Recent work on NFAs has contributed to some breakthroughs in OPV [17, 18]. Especially after the report of Y6 by ZOU et al [17], OPV has reached a higher level. When employing Y6 to blend the polymer PM6, the PCE of device surpassed 15.7%, and to blend the polymer D18, PCE increased to the amazing 18.2% [17, 19]. Compared with ITIC, the greater success of Y6 in the OPV research landscape can be attributed to advanced molecular design, such as the introduction of electron-deficient groups, like benzothiazole, into the central fused ring, forming a large ladder-type core with the donor-acceptor-donor (DA'D) structure to increase the electronic mobility [20]. Therefore, photovoltaic devices based on Y6 and its derivatives, achieving a universal high photocurrent and efficiency, are gradually becoming the focus in OPV. Besides, in terms of terminal acceptor groups of Y6, fluorination, a clear-cut distinction and also an effective strategy, consolidates the intramolecular charge transfer (ICT) and redshifts as well as broadening the absorption band, which has been proven on many occasions about NFAs [21-28]. Except for this, there is more dominance to fluorinate the end groups. First of all, the energy level can be downshifted to an appropriate level to make the electron acceptor preferably match with the electron donor without striking steric hindrance, due to the small atomic radius of fluorine [29]. More importantly, a tight and stable nano-network can be formed and the morphology of active layer can be improved, benefitting from the strong noncovalent interactions between fluorine atom and hydrogen atom or sulfur atom [30-32]. Since the advent of DFIC, a fluorinated terminal, those reported NFAs with excellent performance have tended to contain multiple fluorine atoms in the end groups [33].

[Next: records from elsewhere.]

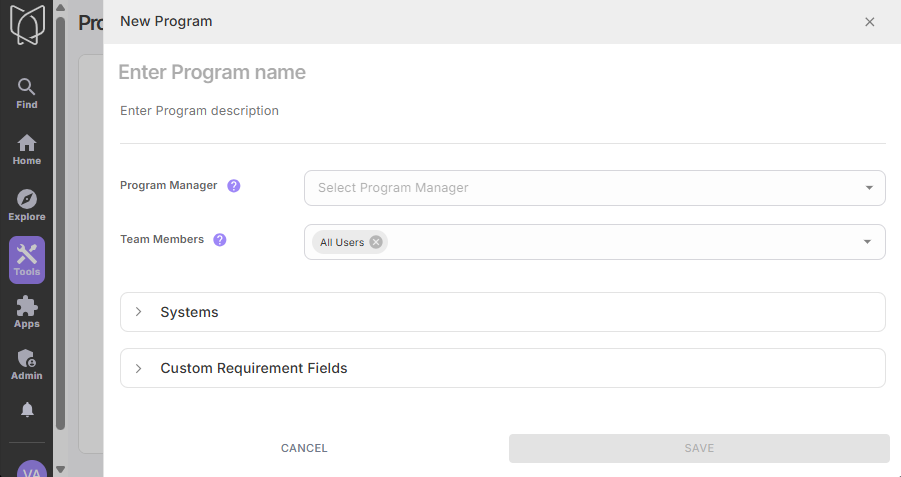
Task: Click the Program Manager help icon
Action: 234,186
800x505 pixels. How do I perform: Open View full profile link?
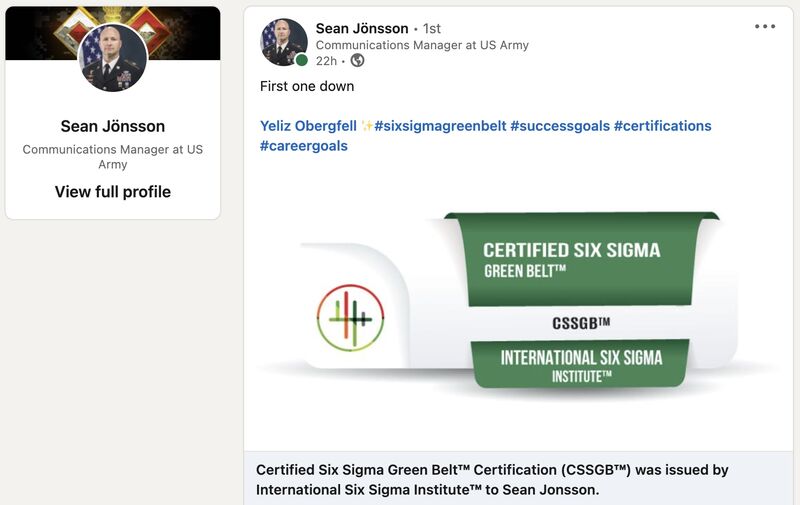point(113,192)
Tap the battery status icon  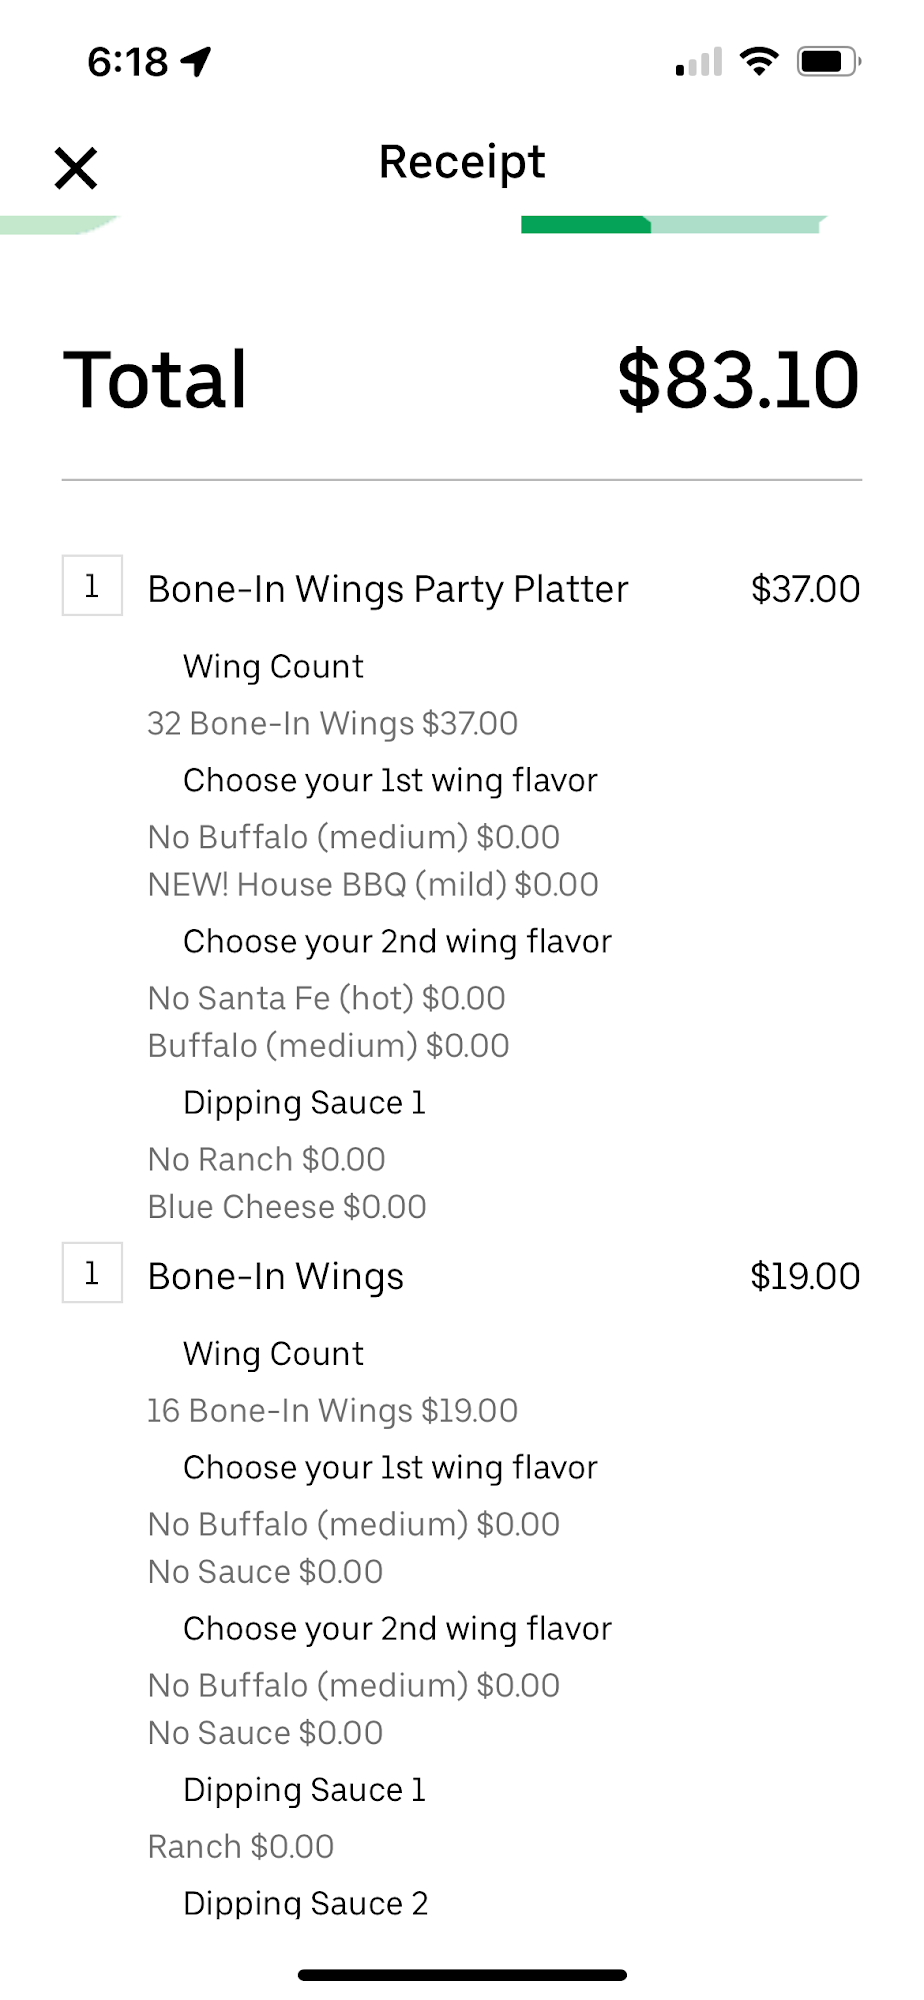pos(828,62)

Although many benefits can be obtained by fluorination, it is easier and low-cost to introduce chlorine atom into the end groups of acceptors. Generally, the quoted price of 2Cl-IC is estimated to be lower than that of DFIC in the market, which will directly determine the reduction of material cost [34, 35]. Besides, chlorination has also similar ability to redshift the absorption band and enhance the ICT, even more prominently, due to the fact that the idle 3d orbitals around chlorine atom can hold electronics from the fused ring [35-37]. In terms of the performance, a good example is the recent report of BDT-4Cl based on Y6 [38]. Photovoltaic devices based on PM6:BDT-4Cl achieve a high PCE of 16.5%, which is obviously improved, compared with Y6 under the same processing conditions. More interesting than the above, BDT-4Cl showed relatively high V_oc without the decrease of the J_sc, as the result of the further reduction on non-radiative energy loss. Thus, chlorinating NFAs may also be a potentially outstanding strategy to improve device performance. However, only a few reports focus on the chlorination, to date, and among these, relatively few parts can attract scholar’s attention. From the whole, the strategy to chlorinate the end groups remains to be studied a lot, in order to reflect a common scientific law.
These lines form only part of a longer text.